Martin Scorsese said later that making this film was an "unsettling" experience, in part because of the embarrassing, bitter material of the script. Scorsese said that he and Robert De Niro may have not worked together again for seven years because making The King of Comedy (1982) was so emotionally grueling.
Jerry Lewis found Martin Scorsese's working method initially frustrating, as he was made to wait around for the first 3 days of shooting. Lewis told Scorsese that he was a professional and was going to get paid for all the time he was made to wait, and that if Scorsese wasn't going to use him, then he could tell him that he wasn't needed.
Actor-comedian Jerry Lewis played a character, Jerry Langford, with the same first name as his own. Jerry Langford was originally named Bobby Langford in the script. But Lewis suggested that the character be named after him so that they could film reactions from real passersby who recognized him. None of the other people in that scene were actors except for the cabbie and the woman on the payphone.

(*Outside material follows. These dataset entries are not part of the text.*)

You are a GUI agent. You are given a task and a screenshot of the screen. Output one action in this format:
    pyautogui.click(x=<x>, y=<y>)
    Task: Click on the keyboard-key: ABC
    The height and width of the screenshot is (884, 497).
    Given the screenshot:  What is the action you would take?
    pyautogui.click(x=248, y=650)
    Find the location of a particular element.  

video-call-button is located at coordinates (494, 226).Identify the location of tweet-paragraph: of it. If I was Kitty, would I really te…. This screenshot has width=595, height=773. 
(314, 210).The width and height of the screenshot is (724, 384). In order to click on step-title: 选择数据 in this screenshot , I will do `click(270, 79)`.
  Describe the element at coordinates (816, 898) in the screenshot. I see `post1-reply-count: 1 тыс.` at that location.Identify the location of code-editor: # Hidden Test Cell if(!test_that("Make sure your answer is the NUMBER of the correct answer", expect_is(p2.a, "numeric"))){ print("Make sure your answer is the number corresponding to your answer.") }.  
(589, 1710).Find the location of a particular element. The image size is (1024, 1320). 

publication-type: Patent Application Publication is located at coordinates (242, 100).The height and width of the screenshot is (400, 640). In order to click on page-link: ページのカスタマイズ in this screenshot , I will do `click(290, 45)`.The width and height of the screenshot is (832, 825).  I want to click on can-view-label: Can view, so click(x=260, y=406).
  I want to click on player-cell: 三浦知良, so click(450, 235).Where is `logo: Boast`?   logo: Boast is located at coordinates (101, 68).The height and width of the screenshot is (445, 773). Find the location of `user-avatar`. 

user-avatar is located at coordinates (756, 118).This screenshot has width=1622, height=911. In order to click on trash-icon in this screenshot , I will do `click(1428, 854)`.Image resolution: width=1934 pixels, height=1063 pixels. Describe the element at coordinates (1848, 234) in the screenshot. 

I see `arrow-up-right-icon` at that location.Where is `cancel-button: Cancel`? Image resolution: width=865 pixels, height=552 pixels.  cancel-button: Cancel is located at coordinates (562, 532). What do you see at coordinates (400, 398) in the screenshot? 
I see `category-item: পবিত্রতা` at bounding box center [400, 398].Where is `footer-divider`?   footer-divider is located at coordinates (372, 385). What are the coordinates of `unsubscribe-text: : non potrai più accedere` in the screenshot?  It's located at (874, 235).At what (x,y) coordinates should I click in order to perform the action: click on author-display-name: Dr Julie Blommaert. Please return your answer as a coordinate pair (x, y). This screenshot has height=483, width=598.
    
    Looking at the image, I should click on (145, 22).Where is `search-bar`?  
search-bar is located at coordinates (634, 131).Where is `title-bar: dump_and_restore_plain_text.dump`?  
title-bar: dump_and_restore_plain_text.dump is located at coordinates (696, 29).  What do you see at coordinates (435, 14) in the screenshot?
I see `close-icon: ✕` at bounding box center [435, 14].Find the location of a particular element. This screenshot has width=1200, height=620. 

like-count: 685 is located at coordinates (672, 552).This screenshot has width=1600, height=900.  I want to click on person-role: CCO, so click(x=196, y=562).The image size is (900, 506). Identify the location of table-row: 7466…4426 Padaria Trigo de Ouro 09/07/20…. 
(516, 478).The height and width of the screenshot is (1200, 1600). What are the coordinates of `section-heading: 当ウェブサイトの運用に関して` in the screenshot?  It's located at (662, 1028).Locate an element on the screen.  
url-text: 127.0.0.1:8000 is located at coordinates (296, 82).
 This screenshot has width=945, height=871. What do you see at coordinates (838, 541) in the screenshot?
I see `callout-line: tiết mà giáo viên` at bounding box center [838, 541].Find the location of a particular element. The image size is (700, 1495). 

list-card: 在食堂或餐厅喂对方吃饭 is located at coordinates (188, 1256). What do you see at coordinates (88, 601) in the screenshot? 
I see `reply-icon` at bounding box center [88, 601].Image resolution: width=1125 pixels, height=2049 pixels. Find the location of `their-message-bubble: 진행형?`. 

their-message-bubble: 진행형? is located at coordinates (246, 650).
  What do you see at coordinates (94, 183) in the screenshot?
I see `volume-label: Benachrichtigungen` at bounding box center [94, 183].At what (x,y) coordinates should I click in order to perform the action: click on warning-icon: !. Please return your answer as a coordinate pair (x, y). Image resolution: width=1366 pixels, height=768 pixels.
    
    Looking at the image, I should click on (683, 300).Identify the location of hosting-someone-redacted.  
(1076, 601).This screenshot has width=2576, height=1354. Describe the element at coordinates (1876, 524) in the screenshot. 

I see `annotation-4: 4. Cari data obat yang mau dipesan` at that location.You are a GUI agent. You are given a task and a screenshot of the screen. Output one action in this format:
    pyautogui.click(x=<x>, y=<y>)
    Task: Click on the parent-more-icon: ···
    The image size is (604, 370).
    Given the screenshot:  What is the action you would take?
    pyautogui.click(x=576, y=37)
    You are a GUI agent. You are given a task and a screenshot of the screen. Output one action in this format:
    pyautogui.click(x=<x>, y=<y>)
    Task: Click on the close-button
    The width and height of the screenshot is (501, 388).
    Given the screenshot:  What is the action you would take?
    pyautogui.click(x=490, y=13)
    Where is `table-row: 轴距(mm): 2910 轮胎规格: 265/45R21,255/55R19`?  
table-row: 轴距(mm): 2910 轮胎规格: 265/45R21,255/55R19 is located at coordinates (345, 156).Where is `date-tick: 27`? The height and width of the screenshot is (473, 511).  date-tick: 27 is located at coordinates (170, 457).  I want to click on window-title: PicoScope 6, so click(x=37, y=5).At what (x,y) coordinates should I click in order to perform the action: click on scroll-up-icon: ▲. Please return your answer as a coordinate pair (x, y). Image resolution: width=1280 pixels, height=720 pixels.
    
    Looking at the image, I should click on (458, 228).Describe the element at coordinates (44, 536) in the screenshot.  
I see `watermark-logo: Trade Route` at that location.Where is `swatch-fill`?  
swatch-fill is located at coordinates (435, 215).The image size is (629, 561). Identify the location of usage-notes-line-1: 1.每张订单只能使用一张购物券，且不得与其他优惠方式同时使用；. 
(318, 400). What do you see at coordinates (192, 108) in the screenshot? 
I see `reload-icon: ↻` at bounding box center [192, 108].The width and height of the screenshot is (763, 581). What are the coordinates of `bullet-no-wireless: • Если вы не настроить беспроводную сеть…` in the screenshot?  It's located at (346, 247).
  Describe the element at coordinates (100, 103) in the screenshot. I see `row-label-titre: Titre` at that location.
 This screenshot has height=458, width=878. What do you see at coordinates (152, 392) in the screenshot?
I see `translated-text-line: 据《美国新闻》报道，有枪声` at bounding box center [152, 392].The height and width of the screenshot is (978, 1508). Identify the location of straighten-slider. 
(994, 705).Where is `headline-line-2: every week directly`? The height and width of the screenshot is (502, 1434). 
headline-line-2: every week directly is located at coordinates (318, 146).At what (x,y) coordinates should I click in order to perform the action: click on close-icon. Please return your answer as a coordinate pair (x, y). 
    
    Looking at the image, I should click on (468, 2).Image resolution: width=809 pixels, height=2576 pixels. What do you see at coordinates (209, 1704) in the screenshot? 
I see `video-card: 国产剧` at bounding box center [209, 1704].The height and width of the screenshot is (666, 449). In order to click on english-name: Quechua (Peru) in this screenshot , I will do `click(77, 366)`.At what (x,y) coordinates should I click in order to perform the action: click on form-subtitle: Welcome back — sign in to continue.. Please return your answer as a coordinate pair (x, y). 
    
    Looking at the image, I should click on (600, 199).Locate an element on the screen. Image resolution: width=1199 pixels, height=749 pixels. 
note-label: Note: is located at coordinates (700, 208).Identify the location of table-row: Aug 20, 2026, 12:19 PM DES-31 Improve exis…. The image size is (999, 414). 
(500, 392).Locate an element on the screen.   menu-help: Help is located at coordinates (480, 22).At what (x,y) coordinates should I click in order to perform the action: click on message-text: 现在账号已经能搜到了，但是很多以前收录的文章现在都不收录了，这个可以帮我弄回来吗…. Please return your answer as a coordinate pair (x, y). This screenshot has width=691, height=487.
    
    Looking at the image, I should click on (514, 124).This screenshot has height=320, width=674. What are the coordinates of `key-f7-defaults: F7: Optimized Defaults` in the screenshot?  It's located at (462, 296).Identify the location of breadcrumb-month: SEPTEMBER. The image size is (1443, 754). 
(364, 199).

When Rupert is talking to Rita in a restaurant, a man in the background is imitating Rupert's hand gestures. The man is played by the actor Chuck Low, who also appeared in De Niro and Scorsese's next collaboration Goodfellas (1990) as Morrie Kessler.
The talk show segments were filmed on videotape (like a real talk show) and later transferred to film. An unedited version of Jerry's monologue in its original video format can be seen as part of the DVD's special features.
In his monologue on the Jerry Langford show, De Niro's character Rupert Pupkin says that he is from Clifton, New Jersey. This is possibly an allusion to Andy Kaufman's abusive comedian persona, Tony Clifton, whom Pupkin resembles with similar hair, mustache and cheap blue suits.
In the original script, when Rupert and Rita meet in the diner, there is a stranger sitting behind Rupert who flirts with Rita; later this stranger propositions her successfully. Although he is glimpsed in the film, it is not clear what he is doing. Another change is that in the script, when Rupert is being interviewed by the authorities who are looking for Jerry, Rupert is beaten, this does not happen in the film.
Liza Minnelli filmed a scene where she played herself on Jerry Langford's talk show and sang "New York, New York" but it didn't make the final cut. Minnelli only appears in the finished film as a life-size cardboard cutout, a guest on Rupert Pupkin's basement talk show.
Man in van - as Jerry Langford is walking across the street and is greeted by a woman at a phone booth where she wants him to talk to her nephew Morris, Scorsese can be seen in the driver's side of a green van.